Il km 0 diventa legge. Nell’era della globalizzazione il Comune di Firenze ha deciso di tutelare i prodotti del territorio. La Giunta di Palazzo Vecchio ha deciso  che nel centro storico del capoluogo sarà possibile aprire paninoteche, ristoranti o negozi alimentari solo se la materia prima utilizzata sarà prevalentemente toscana.

“Per aprire una nuova attività alimentare di commercio al dettaglio alimentare o di soministrazione sarà obbligatorio vendere il 70% di prodotti di filiera corta o del territorio” è la decisione dell’amministrazione comunale che ha dato il via libera al disciplinare presentato dall’assessore allo sviluppo economico Giovanni Bettarini. Si tratta del primo passo operativo del regolamento per la tutela e il decoro del centro storico Unesco già approvato dal Consiglio comunale. firenze

“Vogliamo che a Firenze vinca la qualità – ha detto Bettarini –. Una scelta che stiamo portando avanti in tutti i settori, a partire dall’approvazione del regolamento per la tutela del centro storico, al lavoro che stiamo facendo su mercati e turismo. Il disciplinare di oggi conferma questa volontà, con un intervento innovativo nella direzione che i cittadini hanno sempre chiesto. Non possiamo lasciare che il commercio venga completamente stravolto, perché è una parte del valore e dell’identità di questa città. Quindi no alle preclusioni, ma grande attenzione e responsabilità a ciò che avviene nel centro storico”.

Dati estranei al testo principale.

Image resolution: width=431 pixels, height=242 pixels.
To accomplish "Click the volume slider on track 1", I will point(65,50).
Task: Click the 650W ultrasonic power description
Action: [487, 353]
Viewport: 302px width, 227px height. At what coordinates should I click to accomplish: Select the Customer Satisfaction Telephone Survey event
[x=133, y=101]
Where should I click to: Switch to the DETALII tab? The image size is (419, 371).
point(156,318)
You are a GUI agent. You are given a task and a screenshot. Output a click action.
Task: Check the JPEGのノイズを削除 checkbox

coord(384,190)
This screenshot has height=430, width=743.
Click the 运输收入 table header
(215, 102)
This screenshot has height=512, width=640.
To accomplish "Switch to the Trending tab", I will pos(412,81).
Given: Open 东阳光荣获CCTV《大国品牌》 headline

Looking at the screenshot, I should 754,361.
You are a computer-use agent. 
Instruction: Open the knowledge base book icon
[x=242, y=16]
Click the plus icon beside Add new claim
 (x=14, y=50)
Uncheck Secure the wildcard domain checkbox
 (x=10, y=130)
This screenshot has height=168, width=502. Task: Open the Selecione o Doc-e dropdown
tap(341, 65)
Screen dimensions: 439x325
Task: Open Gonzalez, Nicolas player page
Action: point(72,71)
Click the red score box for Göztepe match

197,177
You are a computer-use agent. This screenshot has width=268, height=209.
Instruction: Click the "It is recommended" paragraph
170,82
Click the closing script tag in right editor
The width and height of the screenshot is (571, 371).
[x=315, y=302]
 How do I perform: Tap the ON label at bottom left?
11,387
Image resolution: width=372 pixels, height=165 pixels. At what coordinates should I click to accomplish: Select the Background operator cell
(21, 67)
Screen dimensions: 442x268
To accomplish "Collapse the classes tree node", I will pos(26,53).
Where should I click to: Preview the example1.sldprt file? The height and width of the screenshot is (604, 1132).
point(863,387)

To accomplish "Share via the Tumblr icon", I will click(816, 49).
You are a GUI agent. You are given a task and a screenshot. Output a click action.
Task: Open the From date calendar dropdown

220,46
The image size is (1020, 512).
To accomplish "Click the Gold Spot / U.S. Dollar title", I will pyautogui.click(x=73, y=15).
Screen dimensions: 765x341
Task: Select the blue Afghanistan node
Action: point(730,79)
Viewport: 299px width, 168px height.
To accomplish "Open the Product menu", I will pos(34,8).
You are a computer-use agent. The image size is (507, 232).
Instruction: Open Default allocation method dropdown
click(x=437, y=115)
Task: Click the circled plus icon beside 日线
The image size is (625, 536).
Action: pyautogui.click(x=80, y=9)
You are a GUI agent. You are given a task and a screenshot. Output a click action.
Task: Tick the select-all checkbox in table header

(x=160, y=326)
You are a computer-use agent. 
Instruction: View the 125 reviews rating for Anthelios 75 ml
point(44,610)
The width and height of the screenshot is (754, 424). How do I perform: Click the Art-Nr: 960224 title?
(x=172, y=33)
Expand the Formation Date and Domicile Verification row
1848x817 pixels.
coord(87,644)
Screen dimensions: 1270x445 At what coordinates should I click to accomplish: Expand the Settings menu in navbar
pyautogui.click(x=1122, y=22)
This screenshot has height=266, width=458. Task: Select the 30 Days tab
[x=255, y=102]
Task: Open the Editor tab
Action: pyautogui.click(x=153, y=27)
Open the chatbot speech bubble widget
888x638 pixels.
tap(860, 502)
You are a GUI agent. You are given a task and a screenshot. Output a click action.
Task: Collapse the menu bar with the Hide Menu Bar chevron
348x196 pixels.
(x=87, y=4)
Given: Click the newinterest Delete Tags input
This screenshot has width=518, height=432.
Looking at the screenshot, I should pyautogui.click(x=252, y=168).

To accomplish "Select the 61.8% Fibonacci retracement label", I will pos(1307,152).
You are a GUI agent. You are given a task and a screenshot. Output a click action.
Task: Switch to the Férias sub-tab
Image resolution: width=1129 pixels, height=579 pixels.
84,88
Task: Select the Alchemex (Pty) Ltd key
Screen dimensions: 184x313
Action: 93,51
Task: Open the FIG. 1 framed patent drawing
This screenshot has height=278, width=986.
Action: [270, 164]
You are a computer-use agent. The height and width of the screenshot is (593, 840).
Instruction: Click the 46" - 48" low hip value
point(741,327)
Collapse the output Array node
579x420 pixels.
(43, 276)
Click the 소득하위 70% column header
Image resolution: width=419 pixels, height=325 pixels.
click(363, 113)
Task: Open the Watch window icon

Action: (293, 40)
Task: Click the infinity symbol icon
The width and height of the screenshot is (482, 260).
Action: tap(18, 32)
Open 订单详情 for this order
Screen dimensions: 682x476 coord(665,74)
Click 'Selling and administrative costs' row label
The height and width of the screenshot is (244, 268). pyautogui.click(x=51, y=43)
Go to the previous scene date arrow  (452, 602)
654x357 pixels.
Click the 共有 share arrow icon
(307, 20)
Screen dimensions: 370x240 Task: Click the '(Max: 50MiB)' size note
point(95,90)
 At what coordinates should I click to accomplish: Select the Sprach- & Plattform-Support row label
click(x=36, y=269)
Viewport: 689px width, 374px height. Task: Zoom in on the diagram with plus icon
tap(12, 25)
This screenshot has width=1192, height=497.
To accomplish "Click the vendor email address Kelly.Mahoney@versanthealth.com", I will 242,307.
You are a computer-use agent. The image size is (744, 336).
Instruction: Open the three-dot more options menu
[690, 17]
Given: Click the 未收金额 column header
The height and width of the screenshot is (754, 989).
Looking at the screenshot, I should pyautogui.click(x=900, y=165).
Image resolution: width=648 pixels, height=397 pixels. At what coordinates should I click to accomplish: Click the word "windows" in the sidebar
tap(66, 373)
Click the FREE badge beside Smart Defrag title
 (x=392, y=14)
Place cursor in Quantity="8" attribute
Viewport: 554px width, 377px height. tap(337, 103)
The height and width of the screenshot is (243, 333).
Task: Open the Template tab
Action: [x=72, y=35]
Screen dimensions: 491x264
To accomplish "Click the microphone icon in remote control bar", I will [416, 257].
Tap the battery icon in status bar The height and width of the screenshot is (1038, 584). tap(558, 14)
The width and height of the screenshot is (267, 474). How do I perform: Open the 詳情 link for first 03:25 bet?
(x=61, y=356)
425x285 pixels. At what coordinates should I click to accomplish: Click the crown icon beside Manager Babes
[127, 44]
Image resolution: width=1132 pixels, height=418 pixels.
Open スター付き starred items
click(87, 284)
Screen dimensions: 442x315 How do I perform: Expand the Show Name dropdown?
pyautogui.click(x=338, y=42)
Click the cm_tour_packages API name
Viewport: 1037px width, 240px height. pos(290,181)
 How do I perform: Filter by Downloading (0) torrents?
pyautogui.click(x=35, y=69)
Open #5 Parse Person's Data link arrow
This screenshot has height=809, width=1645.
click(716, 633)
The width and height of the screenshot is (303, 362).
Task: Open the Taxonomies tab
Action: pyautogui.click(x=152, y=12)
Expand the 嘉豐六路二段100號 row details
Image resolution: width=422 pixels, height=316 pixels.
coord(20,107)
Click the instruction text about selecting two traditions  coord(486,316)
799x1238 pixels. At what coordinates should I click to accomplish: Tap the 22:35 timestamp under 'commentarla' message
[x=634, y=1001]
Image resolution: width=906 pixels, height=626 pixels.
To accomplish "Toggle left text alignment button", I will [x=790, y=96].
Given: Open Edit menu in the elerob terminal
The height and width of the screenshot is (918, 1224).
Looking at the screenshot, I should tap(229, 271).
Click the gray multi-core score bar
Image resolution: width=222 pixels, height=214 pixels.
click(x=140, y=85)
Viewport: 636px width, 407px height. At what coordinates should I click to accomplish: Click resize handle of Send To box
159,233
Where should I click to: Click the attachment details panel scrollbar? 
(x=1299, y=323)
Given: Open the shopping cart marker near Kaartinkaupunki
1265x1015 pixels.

Il disciplinare definisce come filiera corta “il percorso economico di un prodotto dallo stadio iniziale della produzione a quello finale dell’utilizzazione”, con al massimo due intermediari commerciali tra il produttore e il consumatore e con la produzione realizzata in Toscana. Per i prodotti tipici si fa riferimento al catalogo della Regione Toscana, che comprende prodotti di qualità dell’agroalimentare toscano certificati con i marchi europei di denominazione di origine protetta (Dop) e indicazione geografica protetta (Igp) e al catalogo dei prodotti agroalimentari tradizionali (Pat). È prevista la possibilità di deroga su presentazione di singoli progetti che saranno valutati caso per caso da una apposita commissione tecnica. La valutazione riguarderà la qualità dell’allestimento di vetrine, insegne e interni, tipicità dei prodotti, qualità delle materie prime utilizzate, innovatività e originalità del progetto, integrazione con l’identità del tessuto storico, architettonico e commerciale della città e le modalità di gestione.